-- What is expected --
Start at the line in the entries below that contains "Task: Click 解除关联 under tmtony小辣椒", stop at the line that contains "Given: Open the 400% zoom level dropdown", and output exactly the lines in that span, both ends included.

═════ Provided material ═════

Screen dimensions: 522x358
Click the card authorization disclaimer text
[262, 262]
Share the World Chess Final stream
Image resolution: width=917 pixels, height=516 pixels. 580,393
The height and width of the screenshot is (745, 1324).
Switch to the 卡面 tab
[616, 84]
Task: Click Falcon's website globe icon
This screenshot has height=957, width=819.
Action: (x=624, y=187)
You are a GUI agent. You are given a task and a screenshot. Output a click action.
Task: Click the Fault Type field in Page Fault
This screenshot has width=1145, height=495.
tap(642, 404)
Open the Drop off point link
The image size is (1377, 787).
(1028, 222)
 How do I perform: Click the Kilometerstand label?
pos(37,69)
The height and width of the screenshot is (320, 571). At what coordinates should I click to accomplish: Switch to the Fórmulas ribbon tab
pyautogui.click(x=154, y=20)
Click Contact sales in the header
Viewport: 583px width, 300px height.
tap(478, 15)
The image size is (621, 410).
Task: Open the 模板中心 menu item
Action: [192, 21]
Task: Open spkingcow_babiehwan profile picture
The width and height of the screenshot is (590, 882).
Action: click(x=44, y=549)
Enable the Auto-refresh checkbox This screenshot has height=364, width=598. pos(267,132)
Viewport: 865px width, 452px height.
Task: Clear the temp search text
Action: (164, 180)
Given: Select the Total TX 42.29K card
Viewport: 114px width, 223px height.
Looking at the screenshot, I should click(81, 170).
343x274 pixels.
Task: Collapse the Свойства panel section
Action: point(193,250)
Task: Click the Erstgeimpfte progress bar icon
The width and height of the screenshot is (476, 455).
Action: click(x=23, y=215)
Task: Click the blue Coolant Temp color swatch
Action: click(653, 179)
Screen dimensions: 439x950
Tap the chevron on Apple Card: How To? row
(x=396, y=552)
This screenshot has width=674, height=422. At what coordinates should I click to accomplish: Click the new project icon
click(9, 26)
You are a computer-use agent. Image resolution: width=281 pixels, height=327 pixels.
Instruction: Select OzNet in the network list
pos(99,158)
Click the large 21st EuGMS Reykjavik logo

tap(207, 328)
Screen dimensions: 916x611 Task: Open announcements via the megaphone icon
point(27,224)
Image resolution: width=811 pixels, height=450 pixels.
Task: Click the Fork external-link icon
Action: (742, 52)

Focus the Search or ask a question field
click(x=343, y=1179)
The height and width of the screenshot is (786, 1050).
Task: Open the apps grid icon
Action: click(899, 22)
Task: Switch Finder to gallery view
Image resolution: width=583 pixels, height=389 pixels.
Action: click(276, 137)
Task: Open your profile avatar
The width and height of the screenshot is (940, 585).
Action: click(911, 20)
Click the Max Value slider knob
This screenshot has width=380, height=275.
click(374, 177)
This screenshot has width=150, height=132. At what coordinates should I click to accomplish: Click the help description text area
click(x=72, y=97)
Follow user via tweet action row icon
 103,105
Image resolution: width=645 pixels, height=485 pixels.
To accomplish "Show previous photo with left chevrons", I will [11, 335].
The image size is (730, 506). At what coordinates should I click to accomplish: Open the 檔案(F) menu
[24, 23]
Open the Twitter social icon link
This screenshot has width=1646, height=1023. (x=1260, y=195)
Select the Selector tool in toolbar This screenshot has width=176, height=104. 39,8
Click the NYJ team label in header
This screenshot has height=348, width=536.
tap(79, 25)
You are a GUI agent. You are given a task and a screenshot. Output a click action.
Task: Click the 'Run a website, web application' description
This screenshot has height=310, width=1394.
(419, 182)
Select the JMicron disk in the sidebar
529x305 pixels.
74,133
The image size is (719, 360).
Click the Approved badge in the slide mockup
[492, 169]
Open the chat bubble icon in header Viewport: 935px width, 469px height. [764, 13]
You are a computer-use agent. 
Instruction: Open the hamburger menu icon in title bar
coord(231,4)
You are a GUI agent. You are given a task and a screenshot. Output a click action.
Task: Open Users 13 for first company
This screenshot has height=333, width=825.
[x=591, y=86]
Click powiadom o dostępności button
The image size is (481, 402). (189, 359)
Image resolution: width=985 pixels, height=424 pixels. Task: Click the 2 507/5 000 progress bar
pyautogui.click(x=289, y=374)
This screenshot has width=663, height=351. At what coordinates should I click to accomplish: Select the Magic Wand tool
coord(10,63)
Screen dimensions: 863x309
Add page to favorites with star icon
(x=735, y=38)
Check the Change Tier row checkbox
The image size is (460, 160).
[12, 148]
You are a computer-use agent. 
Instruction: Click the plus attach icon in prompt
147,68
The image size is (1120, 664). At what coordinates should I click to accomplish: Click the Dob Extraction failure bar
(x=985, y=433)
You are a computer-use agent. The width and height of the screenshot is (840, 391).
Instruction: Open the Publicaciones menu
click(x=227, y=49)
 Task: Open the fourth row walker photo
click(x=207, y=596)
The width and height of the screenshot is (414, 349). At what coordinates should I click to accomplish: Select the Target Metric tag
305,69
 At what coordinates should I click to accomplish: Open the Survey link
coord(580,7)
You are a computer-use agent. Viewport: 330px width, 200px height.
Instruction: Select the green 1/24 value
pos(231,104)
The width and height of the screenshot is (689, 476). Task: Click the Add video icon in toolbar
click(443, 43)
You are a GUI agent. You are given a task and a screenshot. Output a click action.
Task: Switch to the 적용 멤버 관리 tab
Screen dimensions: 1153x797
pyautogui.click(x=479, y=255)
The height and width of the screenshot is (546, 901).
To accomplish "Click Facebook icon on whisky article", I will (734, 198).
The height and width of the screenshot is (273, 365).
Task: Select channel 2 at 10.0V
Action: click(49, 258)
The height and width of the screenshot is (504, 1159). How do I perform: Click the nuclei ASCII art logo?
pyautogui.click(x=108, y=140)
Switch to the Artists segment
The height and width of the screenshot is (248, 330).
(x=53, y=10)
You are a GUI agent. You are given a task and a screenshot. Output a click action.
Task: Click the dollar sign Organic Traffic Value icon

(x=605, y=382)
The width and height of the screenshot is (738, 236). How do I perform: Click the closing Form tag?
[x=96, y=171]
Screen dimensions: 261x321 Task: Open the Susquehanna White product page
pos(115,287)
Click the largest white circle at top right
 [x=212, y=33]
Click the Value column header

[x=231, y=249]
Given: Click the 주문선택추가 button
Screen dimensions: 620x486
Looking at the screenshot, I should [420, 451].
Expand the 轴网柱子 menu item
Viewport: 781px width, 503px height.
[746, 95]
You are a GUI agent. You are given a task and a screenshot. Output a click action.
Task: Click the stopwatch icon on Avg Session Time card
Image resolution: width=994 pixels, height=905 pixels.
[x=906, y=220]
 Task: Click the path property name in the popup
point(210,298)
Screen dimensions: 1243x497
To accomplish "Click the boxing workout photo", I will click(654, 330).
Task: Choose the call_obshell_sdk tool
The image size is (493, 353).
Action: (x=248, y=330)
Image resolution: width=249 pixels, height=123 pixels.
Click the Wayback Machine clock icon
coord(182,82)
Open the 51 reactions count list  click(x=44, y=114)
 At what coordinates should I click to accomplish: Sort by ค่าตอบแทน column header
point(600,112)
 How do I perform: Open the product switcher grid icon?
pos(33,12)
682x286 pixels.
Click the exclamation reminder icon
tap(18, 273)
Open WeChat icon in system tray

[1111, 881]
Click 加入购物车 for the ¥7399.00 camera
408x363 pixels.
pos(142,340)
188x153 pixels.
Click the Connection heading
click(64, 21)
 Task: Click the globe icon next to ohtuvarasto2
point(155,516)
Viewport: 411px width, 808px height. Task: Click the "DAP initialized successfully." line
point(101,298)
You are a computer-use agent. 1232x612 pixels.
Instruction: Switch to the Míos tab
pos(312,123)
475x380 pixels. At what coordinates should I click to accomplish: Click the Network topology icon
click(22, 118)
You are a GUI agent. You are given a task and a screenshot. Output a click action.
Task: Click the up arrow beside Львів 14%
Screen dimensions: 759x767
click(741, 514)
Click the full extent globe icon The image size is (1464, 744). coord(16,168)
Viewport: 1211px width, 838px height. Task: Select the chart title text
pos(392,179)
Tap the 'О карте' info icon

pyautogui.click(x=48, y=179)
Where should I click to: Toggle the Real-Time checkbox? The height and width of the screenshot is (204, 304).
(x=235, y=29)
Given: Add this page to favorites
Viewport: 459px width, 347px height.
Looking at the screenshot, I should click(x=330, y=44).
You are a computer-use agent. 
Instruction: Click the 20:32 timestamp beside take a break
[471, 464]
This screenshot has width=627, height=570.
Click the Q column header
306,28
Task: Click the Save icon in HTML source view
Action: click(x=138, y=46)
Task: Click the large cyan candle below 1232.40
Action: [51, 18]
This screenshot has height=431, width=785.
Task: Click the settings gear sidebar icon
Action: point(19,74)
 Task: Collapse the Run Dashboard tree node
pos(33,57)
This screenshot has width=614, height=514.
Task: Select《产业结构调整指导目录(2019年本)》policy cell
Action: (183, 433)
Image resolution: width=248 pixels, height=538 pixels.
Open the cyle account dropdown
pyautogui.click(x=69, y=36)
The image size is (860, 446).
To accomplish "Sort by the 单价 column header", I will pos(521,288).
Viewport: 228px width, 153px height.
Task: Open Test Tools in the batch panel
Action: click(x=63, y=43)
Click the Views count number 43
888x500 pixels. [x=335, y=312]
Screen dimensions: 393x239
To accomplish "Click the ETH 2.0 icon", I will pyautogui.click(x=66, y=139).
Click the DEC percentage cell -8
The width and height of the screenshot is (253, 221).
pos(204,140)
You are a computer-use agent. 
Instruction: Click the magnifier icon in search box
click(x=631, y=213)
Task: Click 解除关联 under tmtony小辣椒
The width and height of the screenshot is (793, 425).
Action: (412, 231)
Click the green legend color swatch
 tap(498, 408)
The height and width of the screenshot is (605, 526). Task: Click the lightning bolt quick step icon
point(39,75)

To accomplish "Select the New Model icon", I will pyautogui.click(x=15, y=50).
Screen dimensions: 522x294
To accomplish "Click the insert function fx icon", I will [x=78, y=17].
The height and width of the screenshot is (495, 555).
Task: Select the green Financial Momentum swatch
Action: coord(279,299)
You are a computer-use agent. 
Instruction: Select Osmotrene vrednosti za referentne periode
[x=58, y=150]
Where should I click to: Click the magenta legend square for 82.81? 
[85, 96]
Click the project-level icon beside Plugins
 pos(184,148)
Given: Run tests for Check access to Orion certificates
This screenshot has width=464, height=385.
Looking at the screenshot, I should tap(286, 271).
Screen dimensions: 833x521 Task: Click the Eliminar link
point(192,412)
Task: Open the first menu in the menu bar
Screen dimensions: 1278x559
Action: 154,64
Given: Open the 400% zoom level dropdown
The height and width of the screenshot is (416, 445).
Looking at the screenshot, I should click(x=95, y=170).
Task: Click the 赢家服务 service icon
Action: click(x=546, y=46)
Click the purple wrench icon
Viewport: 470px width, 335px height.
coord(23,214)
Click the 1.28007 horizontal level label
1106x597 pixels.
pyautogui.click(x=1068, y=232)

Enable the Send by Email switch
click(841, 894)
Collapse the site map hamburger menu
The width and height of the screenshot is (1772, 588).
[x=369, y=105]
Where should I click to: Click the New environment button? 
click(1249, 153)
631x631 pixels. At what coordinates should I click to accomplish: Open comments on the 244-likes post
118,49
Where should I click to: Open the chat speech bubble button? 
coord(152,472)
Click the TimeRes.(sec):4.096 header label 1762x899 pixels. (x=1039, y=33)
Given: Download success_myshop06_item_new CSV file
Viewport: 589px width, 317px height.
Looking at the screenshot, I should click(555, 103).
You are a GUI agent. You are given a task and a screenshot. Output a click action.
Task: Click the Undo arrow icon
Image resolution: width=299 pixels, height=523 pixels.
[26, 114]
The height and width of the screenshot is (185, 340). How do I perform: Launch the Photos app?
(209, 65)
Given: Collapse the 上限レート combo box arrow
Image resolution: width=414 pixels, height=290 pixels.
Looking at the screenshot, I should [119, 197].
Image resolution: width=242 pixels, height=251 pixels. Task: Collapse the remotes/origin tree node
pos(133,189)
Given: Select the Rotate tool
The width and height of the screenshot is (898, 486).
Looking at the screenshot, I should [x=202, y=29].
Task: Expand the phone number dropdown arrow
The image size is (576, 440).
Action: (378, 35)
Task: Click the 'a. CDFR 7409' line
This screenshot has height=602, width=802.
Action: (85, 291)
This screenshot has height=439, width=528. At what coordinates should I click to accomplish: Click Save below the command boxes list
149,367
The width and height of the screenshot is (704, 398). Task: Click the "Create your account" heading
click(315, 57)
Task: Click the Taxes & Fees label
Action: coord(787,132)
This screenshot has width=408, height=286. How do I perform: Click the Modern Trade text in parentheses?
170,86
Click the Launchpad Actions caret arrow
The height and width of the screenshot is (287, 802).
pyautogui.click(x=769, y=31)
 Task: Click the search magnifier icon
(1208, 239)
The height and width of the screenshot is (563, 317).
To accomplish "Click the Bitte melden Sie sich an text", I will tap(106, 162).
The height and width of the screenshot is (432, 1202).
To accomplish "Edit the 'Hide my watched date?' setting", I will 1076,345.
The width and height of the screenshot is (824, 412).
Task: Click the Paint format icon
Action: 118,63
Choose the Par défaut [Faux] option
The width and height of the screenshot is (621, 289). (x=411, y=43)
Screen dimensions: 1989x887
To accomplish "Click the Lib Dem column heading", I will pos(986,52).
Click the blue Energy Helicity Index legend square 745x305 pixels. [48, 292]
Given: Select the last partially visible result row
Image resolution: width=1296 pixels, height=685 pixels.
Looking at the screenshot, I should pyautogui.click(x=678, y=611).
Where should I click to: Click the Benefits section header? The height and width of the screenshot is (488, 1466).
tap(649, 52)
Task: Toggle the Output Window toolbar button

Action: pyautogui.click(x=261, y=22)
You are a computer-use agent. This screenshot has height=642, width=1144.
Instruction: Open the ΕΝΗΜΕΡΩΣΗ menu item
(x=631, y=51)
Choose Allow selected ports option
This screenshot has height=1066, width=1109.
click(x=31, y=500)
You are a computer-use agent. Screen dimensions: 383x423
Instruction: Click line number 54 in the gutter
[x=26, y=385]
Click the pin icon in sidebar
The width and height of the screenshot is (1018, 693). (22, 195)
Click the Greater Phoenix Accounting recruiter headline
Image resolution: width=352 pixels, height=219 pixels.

═════

-- Task solution --
Task: Click 解除关联 under tmtony小辣椒
The width and height of the screenshot is (793, 425).
Action: (412, 231)
Click the green legend color swatch
 tap(498, 408)
The height and width of the screenshot is (605, 526). Task: Click the lightning bolt quick step icon
point(39,75)

To accomplish "Select the New Model icon", I will pyautogui.click(x=15, y=50).
Screen dimensions: 522x294
To accomplish "Click the insert function fx icon", I will [x=78, y=17].
The height and width of the screenshot is (495, 555).
Task: Select the green Financial Momentum swatch
Action: coord(279,299)
You are a computer-use agent. 
Instruction: Select Osmotrene vrednosti za referentne periode
[x=58, y=150]
Where should I click to: Click the magenta legend square for 82.81? 
[85, 96]
Click the project-level icon beside Plugins
 pos(184,148)
Given: Run tests for Check access to Orion certificates
This screenshot has width=464, height=385.
Looking at the screenshot, I should tap(286, 271).
Screen dimensions: 833x521 Task: Click the Eliminar link
point(192,412)
Task: Open the first menu in the menu bar
Screen dimensions: 1278x559
Action: 154,64
Given: Open the 400% zoom level dropdown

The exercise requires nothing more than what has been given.